Footage of a parliamentary speech by Permatang Pauh MP Nurul Izzah Anwar (above) on July 26 warning the government to prepare for the upcoming monsoon season has gone viral.

During the speech, Nurul Izzah stated that Covid-19 cases were already putting a huge strain on the system and that it would be disastrous if the federal government did not factor the monsoon season into its plans under the National Recovery Council (NRC).

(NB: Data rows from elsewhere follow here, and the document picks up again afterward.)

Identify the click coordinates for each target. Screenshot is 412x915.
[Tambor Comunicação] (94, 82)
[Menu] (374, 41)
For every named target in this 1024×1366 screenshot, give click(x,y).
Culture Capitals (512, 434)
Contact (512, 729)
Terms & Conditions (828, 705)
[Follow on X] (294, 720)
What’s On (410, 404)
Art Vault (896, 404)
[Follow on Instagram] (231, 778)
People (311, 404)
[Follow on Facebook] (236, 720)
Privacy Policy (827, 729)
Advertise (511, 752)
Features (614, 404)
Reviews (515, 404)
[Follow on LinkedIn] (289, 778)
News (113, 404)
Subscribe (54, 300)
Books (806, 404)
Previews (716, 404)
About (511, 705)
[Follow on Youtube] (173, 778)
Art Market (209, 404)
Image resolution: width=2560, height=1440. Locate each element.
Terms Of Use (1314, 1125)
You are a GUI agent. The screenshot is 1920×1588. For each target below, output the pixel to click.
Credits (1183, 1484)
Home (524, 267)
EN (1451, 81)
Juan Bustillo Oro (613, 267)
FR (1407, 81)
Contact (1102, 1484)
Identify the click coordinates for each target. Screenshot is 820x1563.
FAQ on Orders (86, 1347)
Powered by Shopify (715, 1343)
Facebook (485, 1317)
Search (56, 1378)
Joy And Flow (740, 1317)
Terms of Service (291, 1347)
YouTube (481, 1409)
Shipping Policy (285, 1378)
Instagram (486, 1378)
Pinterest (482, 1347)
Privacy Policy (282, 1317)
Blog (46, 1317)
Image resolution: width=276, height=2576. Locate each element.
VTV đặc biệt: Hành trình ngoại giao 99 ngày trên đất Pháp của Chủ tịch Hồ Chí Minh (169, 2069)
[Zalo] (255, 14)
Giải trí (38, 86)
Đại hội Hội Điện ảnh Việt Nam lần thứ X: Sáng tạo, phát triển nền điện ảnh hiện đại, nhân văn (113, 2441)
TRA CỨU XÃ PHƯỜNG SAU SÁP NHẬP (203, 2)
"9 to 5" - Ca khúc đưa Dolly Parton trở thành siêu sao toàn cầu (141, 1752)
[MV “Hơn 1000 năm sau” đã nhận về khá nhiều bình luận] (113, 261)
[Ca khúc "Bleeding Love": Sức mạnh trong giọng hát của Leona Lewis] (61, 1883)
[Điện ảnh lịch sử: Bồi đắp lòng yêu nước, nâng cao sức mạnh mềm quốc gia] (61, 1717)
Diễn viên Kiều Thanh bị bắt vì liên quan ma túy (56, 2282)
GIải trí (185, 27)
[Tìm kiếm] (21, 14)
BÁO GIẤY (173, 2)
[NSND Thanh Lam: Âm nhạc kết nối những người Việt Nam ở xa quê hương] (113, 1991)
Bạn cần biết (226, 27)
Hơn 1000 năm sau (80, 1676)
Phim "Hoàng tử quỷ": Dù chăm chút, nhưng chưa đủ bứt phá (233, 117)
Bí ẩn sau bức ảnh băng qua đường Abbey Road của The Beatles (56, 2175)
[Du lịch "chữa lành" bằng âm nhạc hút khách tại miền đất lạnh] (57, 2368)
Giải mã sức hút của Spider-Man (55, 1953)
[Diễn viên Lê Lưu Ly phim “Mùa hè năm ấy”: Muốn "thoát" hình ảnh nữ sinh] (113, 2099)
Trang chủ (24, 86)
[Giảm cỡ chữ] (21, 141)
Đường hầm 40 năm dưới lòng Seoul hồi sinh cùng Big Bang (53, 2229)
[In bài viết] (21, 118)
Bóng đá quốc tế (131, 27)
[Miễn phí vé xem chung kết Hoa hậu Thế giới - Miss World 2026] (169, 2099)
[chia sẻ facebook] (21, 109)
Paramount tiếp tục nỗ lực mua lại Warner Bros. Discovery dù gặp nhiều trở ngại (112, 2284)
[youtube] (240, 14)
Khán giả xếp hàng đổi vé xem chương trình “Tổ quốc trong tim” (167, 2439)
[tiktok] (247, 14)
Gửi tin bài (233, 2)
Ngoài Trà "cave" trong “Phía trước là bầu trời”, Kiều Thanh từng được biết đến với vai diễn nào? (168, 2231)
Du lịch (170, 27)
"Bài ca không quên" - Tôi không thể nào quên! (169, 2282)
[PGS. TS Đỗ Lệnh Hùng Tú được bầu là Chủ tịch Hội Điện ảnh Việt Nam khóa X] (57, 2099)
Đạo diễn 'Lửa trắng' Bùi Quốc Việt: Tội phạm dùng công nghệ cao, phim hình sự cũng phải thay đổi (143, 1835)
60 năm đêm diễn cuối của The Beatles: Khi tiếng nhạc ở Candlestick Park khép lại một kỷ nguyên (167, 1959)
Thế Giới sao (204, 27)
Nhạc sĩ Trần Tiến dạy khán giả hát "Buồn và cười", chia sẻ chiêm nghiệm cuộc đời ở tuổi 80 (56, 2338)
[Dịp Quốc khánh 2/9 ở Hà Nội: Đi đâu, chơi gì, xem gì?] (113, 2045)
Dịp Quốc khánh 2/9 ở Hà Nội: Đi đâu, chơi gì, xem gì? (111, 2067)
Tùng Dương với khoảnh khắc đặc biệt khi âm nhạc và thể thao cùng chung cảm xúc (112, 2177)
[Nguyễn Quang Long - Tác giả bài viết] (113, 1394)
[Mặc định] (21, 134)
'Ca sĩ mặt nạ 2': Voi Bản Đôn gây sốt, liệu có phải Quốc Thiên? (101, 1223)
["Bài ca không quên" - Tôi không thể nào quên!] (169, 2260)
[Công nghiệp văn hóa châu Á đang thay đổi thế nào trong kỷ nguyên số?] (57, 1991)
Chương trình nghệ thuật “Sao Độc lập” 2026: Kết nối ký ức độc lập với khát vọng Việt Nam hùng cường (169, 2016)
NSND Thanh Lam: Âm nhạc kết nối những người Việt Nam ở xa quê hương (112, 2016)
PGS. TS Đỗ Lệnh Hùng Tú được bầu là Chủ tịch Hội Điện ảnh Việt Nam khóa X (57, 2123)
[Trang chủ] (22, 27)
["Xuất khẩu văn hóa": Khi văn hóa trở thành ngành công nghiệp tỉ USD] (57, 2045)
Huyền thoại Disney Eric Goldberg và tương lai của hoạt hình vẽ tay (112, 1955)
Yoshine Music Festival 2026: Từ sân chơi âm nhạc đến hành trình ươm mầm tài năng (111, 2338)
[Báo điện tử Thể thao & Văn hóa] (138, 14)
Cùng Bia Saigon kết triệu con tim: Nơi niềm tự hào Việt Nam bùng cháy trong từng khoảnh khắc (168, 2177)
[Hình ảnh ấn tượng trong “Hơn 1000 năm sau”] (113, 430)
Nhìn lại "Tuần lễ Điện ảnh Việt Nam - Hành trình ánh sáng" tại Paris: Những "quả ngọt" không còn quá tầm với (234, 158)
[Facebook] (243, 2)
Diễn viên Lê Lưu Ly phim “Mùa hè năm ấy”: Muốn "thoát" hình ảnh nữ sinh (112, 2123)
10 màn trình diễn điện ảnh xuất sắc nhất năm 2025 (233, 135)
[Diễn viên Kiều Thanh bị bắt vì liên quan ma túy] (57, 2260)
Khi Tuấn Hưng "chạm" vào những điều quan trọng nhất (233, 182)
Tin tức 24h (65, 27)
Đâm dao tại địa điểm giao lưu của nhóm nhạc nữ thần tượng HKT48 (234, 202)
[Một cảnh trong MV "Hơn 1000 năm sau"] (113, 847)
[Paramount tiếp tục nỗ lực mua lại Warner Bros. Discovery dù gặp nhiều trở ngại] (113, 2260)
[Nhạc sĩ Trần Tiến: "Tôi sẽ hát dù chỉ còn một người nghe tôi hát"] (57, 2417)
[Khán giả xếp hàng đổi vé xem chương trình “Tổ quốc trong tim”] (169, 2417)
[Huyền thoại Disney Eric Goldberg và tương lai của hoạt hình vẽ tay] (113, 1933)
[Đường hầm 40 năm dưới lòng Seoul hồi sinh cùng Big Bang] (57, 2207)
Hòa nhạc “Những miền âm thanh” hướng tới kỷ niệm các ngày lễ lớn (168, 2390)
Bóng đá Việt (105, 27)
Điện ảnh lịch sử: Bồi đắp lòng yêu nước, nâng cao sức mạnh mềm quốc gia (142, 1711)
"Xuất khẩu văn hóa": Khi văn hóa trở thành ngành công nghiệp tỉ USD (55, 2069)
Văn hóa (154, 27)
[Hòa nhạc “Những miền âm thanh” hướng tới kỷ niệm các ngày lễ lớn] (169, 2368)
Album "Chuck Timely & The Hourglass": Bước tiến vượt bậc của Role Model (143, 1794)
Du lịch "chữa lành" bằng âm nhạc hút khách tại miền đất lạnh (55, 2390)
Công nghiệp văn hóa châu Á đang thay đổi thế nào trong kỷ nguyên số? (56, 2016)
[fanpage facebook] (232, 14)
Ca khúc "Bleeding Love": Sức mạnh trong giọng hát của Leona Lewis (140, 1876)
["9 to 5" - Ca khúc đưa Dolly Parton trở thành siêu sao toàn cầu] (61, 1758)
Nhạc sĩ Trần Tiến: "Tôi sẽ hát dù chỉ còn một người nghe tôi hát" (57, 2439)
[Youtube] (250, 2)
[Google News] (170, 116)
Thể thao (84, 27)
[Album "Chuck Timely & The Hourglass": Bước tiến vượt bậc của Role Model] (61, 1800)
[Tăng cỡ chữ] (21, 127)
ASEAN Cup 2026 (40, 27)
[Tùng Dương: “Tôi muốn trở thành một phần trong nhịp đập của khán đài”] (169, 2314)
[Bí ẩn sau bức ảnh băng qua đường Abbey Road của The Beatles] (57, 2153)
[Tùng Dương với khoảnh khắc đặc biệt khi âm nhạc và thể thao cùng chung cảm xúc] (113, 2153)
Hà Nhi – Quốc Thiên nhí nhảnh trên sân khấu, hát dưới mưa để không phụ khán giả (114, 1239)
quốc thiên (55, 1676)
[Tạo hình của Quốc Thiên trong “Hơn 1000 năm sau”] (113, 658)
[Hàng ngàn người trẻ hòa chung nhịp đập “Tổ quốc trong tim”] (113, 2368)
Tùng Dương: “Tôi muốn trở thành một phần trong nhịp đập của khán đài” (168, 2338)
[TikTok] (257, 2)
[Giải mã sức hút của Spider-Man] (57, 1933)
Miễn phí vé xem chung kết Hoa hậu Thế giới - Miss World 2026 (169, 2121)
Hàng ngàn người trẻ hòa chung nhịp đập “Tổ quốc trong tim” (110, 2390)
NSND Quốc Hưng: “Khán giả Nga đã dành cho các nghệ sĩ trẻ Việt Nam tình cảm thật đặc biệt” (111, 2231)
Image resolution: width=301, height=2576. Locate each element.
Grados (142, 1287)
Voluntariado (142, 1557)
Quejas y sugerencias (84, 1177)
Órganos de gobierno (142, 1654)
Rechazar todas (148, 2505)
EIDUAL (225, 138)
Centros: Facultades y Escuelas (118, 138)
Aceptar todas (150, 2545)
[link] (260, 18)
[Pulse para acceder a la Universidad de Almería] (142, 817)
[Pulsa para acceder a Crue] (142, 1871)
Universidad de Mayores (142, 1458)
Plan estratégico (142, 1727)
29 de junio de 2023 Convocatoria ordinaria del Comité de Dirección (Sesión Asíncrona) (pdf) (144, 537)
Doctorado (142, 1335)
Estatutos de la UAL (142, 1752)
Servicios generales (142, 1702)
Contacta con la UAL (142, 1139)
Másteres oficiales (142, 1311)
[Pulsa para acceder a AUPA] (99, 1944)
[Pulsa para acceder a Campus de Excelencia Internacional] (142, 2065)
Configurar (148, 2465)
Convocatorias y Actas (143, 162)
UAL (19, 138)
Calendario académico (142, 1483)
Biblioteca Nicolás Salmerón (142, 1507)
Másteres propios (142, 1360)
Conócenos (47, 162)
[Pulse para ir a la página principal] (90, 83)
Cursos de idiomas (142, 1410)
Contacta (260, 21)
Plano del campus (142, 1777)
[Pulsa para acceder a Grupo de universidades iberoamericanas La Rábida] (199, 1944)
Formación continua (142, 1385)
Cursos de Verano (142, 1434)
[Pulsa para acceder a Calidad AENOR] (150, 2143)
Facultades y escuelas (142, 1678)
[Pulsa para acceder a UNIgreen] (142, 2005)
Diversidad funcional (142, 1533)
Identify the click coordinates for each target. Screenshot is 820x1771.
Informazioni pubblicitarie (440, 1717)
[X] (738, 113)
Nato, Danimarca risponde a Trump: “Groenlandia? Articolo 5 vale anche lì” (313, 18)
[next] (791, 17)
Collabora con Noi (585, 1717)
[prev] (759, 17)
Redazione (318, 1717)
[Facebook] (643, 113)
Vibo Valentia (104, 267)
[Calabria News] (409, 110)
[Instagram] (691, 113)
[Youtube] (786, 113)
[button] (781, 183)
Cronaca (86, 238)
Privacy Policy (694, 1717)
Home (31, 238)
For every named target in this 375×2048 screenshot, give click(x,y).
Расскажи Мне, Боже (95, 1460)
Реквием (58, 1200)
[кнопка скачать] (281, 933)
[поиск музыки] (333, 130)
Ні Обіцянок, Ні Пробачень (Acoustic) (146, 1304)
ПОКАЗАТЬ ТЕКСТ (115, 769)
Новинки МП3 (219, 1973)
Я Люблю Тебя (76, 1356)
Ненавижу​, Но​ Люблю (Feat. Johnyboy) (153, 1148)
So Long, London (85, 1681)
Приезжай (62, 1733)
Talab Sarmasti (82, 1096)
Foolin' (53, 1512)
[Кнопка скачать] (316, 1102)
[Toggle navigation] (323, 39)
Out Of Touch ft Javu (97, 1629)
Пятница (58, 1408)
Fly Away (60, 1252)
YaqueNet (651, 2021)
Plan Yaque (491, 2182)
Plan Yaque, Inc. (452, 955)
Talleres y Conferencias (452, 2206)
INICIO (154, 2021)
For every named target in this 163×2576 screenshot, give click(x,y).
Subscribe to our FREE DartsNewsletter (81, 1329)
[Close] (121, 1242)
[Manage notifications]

Then prime minister Muhyiddin Yassin now heads the council following his appointment by new premier Ismail Sabri Yaakob.

“In Penang, the state government and related authorities are working together to plan for floods in the coming season.

“We need to have plans put in place to encounter these floods during the pandemic.

“This has to be taken very seriously, including by the Finance Ministry,” Nurul Izzah had said. 

Despite the PKR lawmaker’s warnings, flash floods have taken the peninsula by storm this weekend. In Pahang alone, the number of evacuees seeking shelter at relief centres (PPS) has reached 25,669 people in 239 PPS this morning.

Earlier, Khairy confirmed that 181 positive Covid-19 cases had been detected at PPS nationwide involving 117 cases in Selangor, Pahang (52), Kelantan (six), Kuala Lumpur (four) and one each in Negeri Sembilan and Malacca.